→ MATÉRIA
++++++++++++++++++++
Governo federal e líderes do Congresso fecharam um acordo que vai tirar do Executivo o controle sobre cerca de R$ 20 bilhões do orçamento deste ano. A negociação teve como objetivo evitar que os parlamentares ficassem responsáveis pela alocação de um valor maior, que chegaria a R$ 31 bilhões.
Quase metade desse montante é de gastos básicos dos ministérios. A outra metade são investimentos.
Em dezembro do ano passado, o Congresso aprovou uma alteração na Lei de Diretrizes Orçamentárias para garantir que o governo fosse obrigado a executar as emendas de autoria do relator-geral do orçamento, deputado Domingos Neto (PSD-CE), no valor de R$ 30,1 bilhões. Também seria obrigatório o empenho de R$ 687 milhões em emendas de comissões temáticas da Câmara e do Senado.
Essa alteração na lei foi vetada pelo presidente Jair Bolsonaro, mas o Congresso Nacional marcou para esta quarta-feira (12) uma sessão com objetivo de derrubar o veto da Presidência.
Diante da certeza de que seria derrotado, o Palácio do Planalto montou uma operação envolvendo o ministro Luiz Eduardo Ramos (Secretaria de Governo) e o líder do governo no Senado, Fernando Bezerra Coelho (MDB-PE).
Após as negociações, os presidentes do Senado, Davi Alcolumbre (DEM-AP), e da Câmara, Rodrigo Maia (DEM-RJ), confirmaram o acordo.
Ficou acertado que ao menos R$ 11 bilhões de custeio para a máquina pública ficarão sob controle do governo. O governo negocia para aumentar esse valor em mais R$ 4 bilhões. Os outros R$ 15,1 bilhões das emendas do relator passarão a ser obrigatórios.
Embora sejam emendas do relator-geral, elas representam demandas de todo do Congresso feitas durante a elaboração do orçamento.
Pelo acordo, o Legislativo derrubará parte do veto do presidente nesta quarta e, no mesmo dia, será votado um projeto de lei que devolva ao Executivo o controle de parte das despesas.
O artigo vetado também previa que a verba das emendas fosse empenhada em até 90 dias, sob risco de punição aos gestores. Essa parte do dispositivo continuará vetada, o que representa uma vitória para o governo.
++++++++++++++++++++
→ DADOS FORNECIDOS
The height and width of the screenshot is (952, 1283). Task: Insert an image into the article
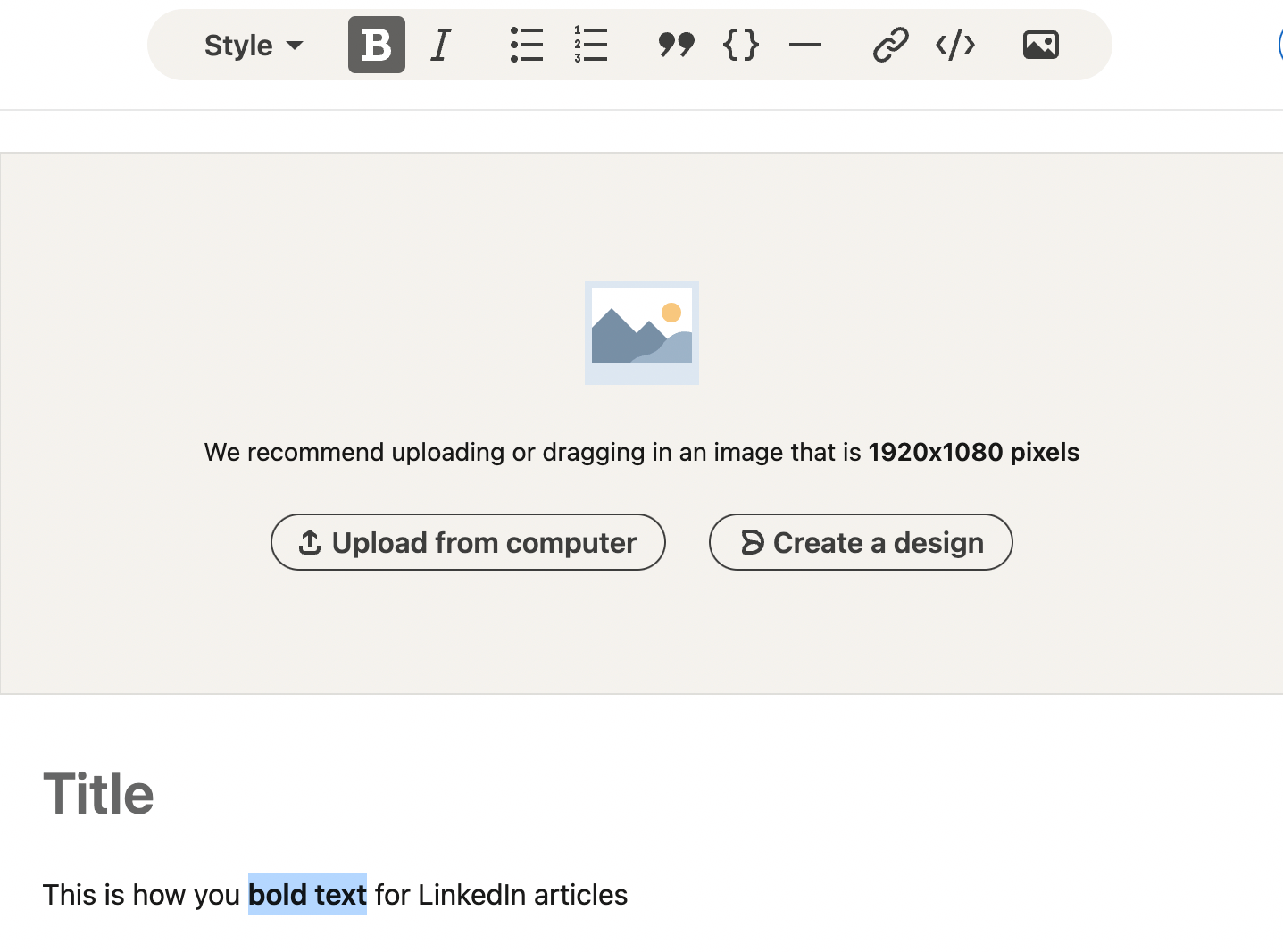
++++++++++++++++++++
Dê sequência à matéria sobre o acordo do orçamento entre o governo e o Congresso, começando logo depois do último parágrafo.

Por outro lado, a legislação voltará a prever que as emendas de relator e de comissões só podem ser contingenciadas na mesma média que as demais despesas públicas, o que atende ao pleito dos parlamentares, para evitar que o governo coloque esses gastos no final da fila.
Para se ter uma ideia do peso dessas emendas no orçamento, o governo só tem R$ 136 bilhões para realizar despesas discricionárias (todo o restante dos gastos são obrigatórios, com salários e benefícios). Desse total, R$ 91 bilhões são para custeio e investimentos dos ministérios.
O governo ainda precisa encaixar nesses gastos R$ 9,5 bilhões em emendas parlamentares individuais e R$ 5,9 bilhões de bancadas estaduais, valores que são de execução obrigatória há alguns anos.
O projeto a ser votado nesta quarta prevê ainda que seja retomada a possibilidade de o Executivo poder remanejar o orçamento por meio de portarias, sem precisar de autorização do Congresso.
Essas alterações de despesas por ato do Executivo, no entanto, devem ser limitadas a um percentual do orçamento. Esse mecanismo funcionava em anos anteriores, mas foi retirado no orçamento de 2020.
Outra parte do acordo envolve o pagamento de obras que não foram concluídas. Nesses casos, o dinheiro reservado entra no orçamento como forma de restos a pagar.
Como muitas obras não são finalizadas, o governo quer permitir que o dinheiro que sobrou no caixa de 2020 seja usado para bancar restos a pagar de anos anteriores.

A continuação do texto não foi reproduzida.